Signing and closing of company purchase and sale transactions
Business purchase agreements, known as SPAs, are complex legal documents that establish the conditions for the acquisition of a company. In these transactions, it is common to work with two fundamental concepts: signing and closing.
We will explain the difference between both milestones, their relevance, and the responsibilities assumed by the parties in each of the steps. The meaning of signing and closing, and the scope of each of them, can be confused, and that is why we consider it interesting to address this analysis.
However, in this case we have opted for a simple exposition of the issue, so that the reader unfamiliar with processes of this type can understand some of the essential concepts of the process in a sale and purchase of companies. In other articles, also available to the reader, we will go deeper into more technical aspects.
Firma o Signing
The signature, also known as signing, is the moment in which the parties involved in the contract agree and sign the document, generating a legal relationship between them. This moment has a transcendental value, as it creates an obligation to comply with the terms established in the contract. However, the signing of the SPA does not imply that the transaction has been completed. In many cases, the signature is only the first milestone in a process that may extend over several weeks or months.
Upon signing the contract, a series of conditions precedent are established that must be met in order for the transaction to proceed. These conditions usually include the approval of the company’s governing bodies, the obtaining of financing, among other aspects. Even the elaboration of a due diligence on the company to be sold, although it is usual for the in-depth audit to have been carried out prior to the signing of the SPA.
Cierre o Closing
Closing, also known as closing, is the moment when all the conditions set forth in the purchase and sale agreement are fulfilled and the effective transfer of ownership of the business from the seller to the buyer takes place. Closing does not occur automatically after signing, but there may be a period of time between the two phases known as the “interim period”.
It is not the purpose of this article to go into the assessment of the different closing mechanisms, but we provide a link to another article for further information on the subject “Corporate Transaction Closing Mechanisms“.
During the interim period, and before reaching the closing date, those actions that have been committed by the parties in the signed agreement must be carried out. These actions may include, for example, the transfer of funds, the delivery of documents or the obtaining of permits and licenses necessary for the operation of the company.
In some cases, the acquiring party requires certain adjustments to the workforce, either the signing of new contracts, the acceptance of new conditions by employees, or the restructuring of part of the workforce.
Likewise, it is common for the buyer to require the seller to seek acceptance from key suppliers and customers during the interim period regarding the change of control that will take place in the sold company.
On other occasions, the interim period is used to eliminate certain contingencies through the regularization of issues affecting the tax and accounting area, or to adapt the company’s activity to the corresponding regulations.
All these issues, such as those mentioned above, may lead the process to a double scenario of signing and closing. To the extent that each of them can be appreciated by the buyer to demand that the process be closed at the two milestones mentioned above, with an interim period that allows different commitments to be fulfilled. And that is why it is often the buyer who imposes the design of the operation on two different dates.
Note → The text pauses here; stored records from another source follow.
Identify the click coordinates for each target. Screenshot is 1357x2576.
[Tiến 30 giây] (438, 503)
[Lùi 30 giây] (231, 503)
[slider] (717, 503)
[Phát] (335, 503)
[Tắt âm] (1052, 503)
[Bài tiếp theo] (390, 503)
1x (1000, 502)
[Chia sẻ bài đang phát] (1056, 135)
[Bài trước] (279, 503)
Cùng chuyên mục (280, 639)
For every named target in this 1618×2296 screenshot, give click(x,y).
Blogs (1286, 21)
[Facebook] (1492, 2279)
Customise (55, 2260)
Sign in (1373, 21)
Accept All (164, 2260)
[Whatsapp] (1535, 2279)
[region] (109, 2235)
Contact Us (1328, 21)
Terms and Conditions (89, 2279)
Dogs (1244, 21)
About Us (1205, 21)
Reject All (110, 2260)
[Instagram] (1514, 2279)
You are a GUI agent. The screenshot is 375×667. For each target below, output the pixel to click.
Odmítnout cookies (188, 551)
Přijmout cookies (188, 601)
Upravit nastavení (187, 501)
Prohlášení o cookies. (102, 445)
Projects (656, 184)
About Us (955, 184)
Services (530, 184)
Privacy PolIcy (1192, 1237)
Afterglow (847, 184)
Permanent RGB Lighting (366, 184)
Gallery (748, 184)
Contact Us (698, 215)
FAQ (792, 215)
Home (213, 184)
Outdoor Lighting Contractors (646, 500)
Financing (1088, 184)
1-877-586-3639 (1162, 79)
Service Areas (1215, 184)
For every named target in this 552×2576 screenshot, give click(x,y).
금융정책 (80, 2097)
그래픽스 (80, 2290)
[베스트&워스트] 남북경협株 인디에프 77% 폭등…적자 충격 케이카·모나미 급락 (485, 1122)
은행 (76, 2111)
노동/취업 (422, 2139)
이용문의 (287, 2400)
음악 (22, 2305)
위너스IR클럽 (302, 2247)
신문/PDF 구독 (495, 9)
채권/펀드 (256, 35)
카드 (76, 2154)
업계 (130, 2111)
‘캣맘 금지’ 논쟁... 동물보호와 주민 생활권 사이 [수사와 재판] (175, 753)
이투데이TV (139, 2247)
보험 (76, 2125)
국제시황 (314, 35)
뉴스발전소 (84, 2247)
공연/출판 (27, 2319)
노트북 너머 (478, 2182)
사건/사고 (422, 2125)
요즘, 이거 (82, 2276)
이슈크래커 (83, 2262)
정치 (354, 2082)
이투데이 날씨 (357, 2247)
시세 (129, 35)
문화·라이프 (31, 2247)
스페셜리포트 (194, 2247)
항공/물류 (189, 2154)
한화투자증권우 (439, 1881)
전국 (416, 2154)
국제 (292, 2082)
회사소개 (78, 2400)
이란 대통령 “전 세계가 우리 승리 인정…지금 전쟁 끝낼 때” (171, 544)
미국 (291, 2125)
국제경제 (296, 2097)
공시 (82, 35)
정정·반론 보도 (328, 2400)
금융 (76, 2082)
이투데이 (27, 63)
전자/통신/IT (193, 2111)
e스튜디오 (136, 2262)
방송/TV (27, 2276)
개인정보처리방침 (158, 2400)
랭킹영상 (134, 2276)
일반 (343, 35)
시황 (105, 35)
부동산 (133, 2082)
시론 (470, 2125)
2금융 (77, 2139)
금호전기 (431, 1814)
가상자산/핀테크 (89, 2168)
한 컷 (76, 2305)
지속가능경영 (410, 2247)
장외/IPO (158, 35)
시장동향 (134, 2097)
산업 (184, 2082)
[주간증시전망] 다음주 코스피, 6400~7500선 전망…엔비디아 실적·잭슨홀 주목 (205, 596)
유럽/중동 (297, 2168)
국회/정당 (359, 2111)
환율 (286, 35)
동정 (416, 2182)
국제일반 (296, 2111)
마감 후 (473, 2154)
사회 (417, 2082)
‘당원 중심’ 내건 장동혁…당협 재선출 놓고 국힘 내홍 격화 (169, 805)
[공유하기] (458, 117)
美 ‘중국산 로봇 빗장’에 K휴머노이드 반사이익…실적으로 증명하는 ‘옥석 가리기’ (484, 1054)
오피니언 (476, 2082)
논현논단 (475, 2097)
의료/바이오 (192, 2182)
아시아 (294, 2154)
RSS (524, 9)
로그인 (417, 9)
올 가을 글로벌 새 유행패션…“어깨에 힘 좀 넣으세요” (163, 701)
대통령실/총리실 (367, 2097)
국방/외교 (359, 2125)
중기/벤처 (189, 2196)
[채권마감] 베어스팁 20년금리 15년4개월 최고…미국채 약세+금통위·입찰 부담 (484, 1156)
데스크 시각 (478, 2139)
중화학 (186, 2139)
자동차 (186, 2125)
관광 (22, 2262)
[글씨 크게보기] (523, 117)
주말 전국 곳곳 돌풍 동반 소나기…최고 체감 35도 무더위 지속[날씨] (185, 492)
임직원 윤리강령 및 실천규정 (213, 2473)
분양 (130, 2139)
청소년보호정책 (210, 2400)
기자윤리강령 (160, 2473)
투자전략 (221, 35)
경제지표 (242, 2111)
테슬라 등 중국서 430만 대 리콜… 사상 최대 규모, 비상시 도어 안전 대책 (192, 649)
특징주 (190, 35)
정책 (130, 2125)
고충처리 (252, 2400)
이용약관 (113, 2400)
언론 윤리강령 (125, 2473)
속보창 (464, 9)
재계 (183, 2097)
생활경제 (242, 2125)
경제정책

Importance of signing and closing business purchase and sale contracts
The signing and closing are crucial moments in the process of buying and selling companies, since they establish the commitments between the parties and allow the effective transfer of the ownership of the company. Both at signing and closing, the parties assume obligations that must be considered. This is why it is necessary to have the appropriate legal and financial advice throughout the whole process of buying and selling companies in order to identify the risks and guarantee the fulfillment of the commitments.
It is important to keep in mind that signing and closing are not isolated processes, but are related and should be considered together. The signing of the contract does not necessarily imply that the transaction is complete, and closing does not always occur automatically after signing. In many cases, there is a period of time between the two processes in which a series of activities are carried out to ensure that all the conditions established in the contract are met.
Both actions have important legal and financial implications that must be assessed and negotiated in defense of the interests of each party.